376 S.W.2d 406, 1964 Tex. App. LEXIS 1994
CourtCourt of Appeals of Texas
DecidedFebruary 7, 1964
Docket16307
StatusPublished
Cited by3 cases

This text of 376 S.W.2d 406 (Liberty Mutual Insurance Company v. Taylor) is published on Counsel Stack Legal Research, covering Court of Appeals of Texas primary law. Counsel Stack provides free access to over 12 million legal documents including statutes, case law, regulations, and constitutions.

Bluebook
Liberty Mutual Insurance Company v. Taylor, 376 S.W.2d 406, 1964 Tex. App. LEXIS 1994 (Tex. Ct. App. 1964).

Opinion

DIXON, Chief Justice.

Liberty Mutual Insurance Company has appealed from a judgment awarding Laura E. Taylor, joined pro forma by her husband, James E. Taylor, workmen’s compensation for total permanent disability.

In its first point on appeal appellant says that the court erred in refusing to strike the testimony of Dr. Herbert Kresh because the doctor based his opinion in part upon the history of the case as given him by appellee Laura E. Taylor. Dr. Kresh, the only medical witness to testify, did not treat ap-pellee. He did examine her at the request of her attorney and thereafter testified in her behalf.

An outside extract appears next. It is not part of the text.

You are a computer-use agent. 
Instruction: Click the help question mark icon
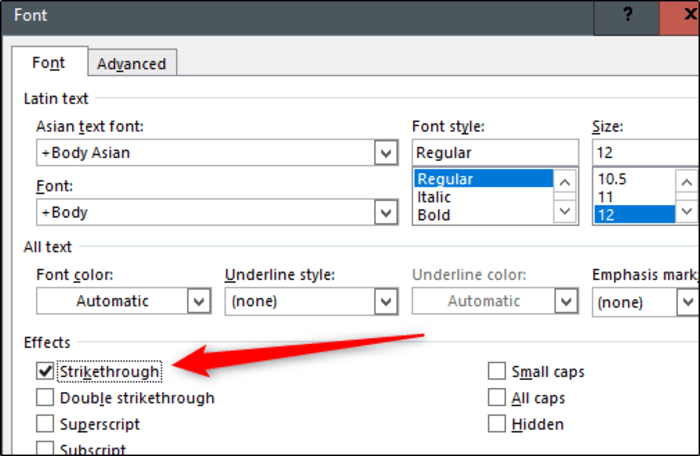pos(627,15)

Before the doctor testified hospital records of appellee’s treatment and surgery had been introduced in evidence without objection. These records included the case history given by appellee when she entered the hospital.

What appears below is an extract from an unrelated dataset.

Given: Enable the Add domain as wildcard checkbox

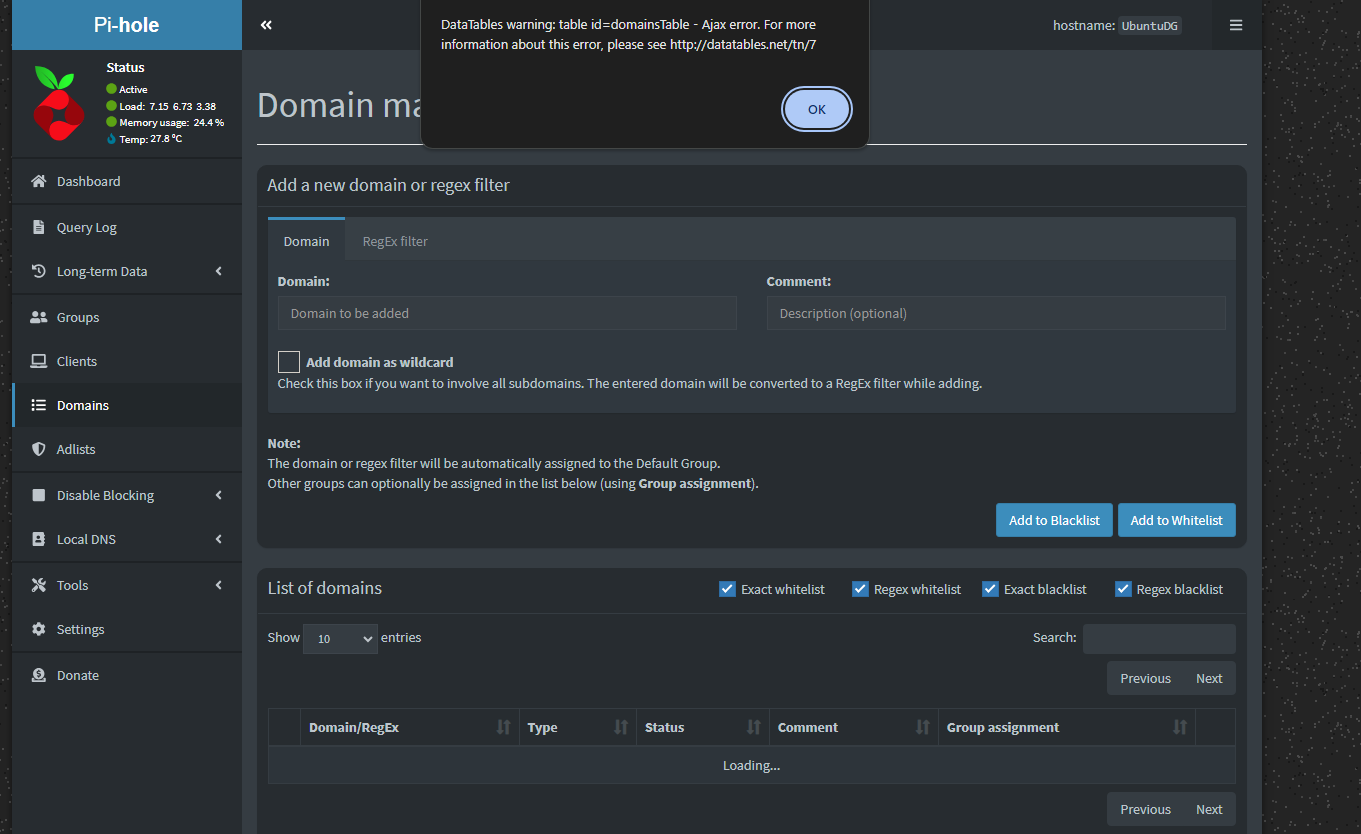Looking at the screenshot, I should pyautogui.click(x=288, y=361).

Dr. Kresh testified that he went over all the hospital records, examined appellee and also took a case history from her himself. Objection was made by appellant to the doctor’s referring to any case history, whether taken by himself or obtained from the hospital records. The court sustained the objection with reference to the case history taken by Dr. Kresh, but permitted him to refer to anything in evidence, including the hospital records.

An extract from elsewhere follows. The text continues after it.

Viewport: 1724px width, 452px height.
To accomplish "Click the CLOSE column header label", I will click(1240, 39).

The doctor was then asked a lengthy hypothetical question which concluded as follows:

“Based upon all of these things and any information that is contained in those three hospital records which are in evidence before you, Doctor, and based upon your actual examination of this woman, Doctor, I ask you if you have an opinion as to whether or not the incident that I related of January 18, 1962 was or was not a producing cause of the difficulties and disabilities such as they may be that Mrs. Taylor now has or has had since that date ?”

To this question the doctor gave an affirmative answer.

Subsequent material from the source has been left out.